Further, as described above, the outer periphery of the ferrite magnets 15A, 15B is covered with the magnetic pole part 17A of the magnetic pole piece 17, and the axial side part of the field core 12 is supported on the axial end of the magnetic pole part 17A. The field core 1 is attached to the mounting portion 17B shaped as
2, the ferrite magnets 15A and 15B, which are extremely hard and brittle, will not be separated and destroyed even if a large centrifugal force is applied during rotation of the rotor.

As is clear from the above description, according to the present invention, a concave groove is formed in the convex pole part of the field core, and a concave groove is formed through the convex pole part in the axial direction, and ferrite magnets magnetized in the radial direction are placed in this concave groove on both sides. A non-magnetic plate is inserted into the magnet, and the magnetic pole part of the magnetic pole piece is brought into contact with the outer periphery of the magnet, so that the magnetic pole piece supports the axial side part of the field core at the axial end of the magnetic pole piece. Since it is fixed to the field core using a mounting part shaped like this, it is not necessary to prepare two types of field cores by punching them out with a press machine in order to fix the ferrite magnet, as in the past. gone,
Since only one type of field core is required as shown in Figure 6, only one type of expensive punching die is required for the press machine, and the number of man-hours required for punching and lamination work can be greatly reduced. .

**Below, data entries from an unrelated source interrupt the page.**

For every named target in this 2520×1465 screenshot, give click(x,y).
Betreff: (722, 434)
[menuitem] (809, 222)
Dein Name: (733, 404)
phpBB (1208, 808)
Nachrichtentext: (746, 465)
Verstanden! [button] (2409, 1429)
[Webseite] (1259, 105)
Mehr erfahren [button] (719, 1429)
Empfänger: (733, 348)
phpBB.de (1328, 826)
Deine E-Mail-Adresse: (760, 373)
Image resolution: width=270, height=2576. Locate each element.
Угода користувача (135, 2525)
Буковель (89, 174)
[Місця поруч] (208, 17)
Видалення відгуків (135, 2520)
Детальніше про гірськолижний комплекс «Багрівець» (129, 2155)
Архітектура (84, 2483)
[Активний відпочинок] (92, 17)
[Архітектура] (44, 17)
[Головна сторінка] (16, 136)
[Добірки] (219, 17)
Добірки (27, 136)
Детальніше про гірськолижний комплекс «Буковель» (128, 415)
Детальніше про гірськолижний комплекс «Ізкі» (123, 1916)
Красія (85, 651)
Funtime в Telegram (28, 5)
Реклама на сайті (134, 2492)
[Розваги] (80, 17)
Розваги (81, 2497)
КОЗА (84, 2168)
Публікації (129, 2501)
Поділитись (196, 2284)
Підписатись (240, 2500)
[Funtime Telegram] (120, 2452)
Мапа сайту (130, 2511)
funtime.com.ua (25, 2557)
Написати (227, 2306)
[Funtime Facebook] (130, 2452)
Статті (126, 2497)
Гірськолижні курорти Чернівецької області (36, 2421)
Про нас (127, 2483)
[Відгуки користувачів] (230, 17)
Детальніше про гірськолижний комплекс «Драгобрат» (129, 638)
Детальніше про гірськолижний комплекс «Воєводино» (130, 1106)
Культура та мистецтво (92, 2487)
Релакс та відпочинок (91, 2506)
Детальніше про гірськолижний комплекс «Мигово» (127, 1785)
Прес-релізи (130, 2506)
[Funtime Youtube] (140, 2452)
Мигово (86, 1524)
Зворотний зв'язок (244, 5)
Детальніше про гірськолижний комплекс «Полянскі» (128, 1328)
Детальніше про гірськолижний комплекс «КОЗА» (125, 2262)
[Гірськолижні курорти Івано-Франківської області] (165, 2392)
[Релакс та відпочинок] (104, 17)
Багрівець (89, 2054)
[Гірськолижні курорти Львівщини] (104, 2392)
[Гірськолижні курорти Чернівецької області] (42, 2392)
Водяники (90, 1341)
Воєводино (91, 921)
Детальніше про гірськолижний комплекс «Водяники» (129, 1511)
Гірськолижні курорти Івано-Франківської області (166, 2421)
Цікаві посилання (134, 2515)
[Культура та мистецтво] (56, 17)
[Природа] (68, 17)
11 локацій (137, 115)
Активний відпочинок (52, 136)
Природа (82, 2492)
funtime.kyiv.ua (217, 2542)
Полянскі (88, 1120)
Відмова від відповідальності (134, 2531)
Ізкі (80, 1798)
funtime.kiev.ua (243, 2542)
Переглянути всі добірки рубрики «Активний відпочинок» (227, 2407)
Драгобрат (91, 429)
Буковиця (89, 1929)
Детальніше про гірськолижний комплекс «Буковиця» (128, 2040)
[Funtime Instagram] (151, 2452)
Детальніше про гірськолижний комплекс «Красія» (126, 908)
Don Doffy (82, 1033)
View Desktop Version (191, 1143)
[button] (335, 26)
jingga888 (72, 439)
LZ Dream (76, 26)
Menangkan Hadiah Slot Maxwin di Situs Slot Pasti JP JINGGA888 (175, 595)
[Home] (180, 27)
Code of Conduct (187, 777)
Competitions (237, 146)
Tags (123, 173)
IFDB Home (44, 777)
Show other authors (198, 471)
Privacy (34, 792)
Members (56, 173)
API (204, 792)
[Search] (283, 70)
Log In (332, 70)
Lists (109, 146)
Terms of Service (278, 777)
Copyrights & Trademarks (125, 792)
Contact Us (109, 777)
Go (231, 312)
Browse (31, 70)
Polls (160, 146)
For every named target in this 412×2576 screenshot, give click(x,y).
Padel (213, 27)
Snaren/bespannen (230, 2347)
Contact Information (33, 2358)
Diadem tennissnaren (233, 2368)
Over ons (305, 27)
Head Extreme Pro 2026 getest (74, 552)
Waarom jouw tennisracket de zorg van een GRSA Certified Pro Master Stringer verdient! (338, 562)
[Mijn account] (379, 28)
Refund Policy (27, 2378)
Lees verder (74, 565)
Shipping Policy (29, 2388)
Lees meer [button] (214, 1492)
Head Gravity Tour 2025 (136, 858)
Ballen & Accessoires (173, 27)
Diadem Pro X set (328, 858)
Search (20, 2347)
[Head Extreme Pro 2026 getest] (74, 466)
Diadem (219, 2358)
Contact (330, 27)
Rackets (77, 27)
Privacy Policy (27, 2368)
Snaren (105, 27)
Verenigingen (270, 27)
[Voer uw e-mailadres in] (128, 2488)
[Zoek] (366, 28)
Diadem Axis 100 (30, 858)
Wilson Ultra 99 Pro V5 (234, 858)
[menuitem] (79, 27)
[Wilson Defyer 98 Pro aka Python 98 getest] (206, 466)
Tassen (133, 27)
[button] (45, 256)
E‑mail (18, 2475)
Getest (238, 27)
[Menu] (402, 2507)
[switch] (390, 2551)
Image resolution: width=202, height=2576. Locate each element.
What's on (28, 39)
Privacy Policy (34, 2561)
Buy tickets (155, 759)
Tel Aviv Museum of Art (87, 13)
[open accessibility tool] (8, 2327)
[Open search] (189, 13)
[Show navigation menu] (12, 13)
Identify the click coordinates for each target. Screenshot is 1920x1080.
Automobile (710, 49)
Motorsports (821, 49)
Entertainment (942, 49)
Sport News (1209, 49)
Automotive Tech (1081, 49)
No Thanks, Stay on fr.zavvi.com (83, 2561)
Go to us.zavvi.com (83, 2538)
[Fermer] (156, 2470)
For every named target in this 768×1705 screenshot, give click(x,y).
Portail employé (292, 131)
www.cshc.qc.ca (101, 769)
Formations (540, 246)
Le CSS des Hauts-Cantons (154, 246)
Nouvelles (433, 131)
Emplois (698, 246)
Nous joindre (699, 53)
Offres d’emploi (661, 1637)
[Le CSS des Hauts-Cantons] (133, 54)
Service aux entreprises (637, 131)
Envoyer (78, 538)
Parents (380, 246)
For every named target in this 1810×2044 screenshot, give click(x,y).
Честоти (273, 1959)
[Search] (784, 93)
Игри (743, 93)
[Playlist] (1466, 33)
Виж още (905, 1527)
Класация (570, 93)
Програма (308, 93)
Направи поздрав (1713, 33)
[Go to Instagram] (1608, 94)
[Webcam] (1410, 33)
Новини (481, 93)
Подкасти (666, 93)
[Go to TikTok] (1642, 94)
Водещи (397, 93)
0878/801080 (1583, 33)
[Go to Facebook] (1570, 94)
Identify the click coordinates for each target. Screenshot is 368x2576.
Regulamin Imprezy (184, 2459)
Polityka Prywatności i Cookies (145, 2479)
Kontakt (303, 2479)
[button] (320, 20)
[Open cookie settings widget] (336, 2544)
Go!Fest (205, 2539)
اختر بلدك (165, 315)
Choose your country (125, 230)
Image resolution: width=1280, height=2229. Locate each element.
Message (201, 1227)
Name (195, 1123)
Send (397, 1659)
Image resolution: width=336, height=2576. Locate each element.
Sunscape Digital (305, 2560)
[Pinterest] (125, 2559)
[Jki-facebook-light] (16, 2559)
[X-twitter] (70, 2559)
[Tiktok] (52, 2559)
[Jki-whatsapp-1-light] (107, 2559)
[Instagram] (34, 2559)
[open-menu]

In addition, the conventional method of attaching a ferrite magnet in the shape of a half-moon to a field core, winding a binding wire around it, and fixing it is a cumbersome and cumbersome process that is completely unsuitable for mass production processes using conveyors, etc. Since it is unnecessary and suitable for mass production, the manufacturing cost can be significantly reduced.

Although the rotor of one embodiment of the present invention has been explained using a brush-equipped self-excited generator rotor equipped with a slip ring, the rotor of a so-called brushless self-excited generator that is not equipped with a slip ring is also described. There is no need to explain that the present invention can also be applied to this invention.

[Brief explanation of the drawing]

Fig. 1 is a partially cross-sectional side view of a conventional rotor of this kind, Fig. 2 is a sectional view taken along the line 4 is a partially sectional side view of a rotor according to an embodiment of the present invention; FIG. 5 is a sectional view taken along line Y-Y in FIG. 4; and FIG. FIG. 7 is a perspective view of a single magnetic pole piece, and FIG. 8 is a perspective view of the ferrite magnet and nonmagnetic plate. In the figure, 11 is a rotating shaft, 12 is a convex pole type field core, 12A
, 12B is a coil winding part, 12C is a convex pole part, 12D is a groove formed in the convex pole part 12C, 13A, 13B are field coils, 15A, 15B are ferrite magnets, 16 is a non-magnetic plate, 17 is a The magnetic pole piece, 17A is a magnetic pole part, and 17B is a mounting part.

Claims (1)

[Scope of utility model registration request] A rotor for a self-excited generator that has a rotating shaft, a convex-pole field core that is stacked and fitted onto the rotating shaft, and a field coil that is wound around the core. A ferrite magnet magnetized in the radial direction is inserted into a concave groove that passes through the convex pole part in the axial direction, with non-magnetic plates interposed on both sides, and the magnetic pole part of the magnetic pole piece is brought into contact with the outer periphery of this magnet. A rotor for a self-excited generator, characterized in that a mounting portion formed by bending both axial ends of a single magnetic pole portion in the radial direction is fixed to the axial side portion of the field core by contacting the same.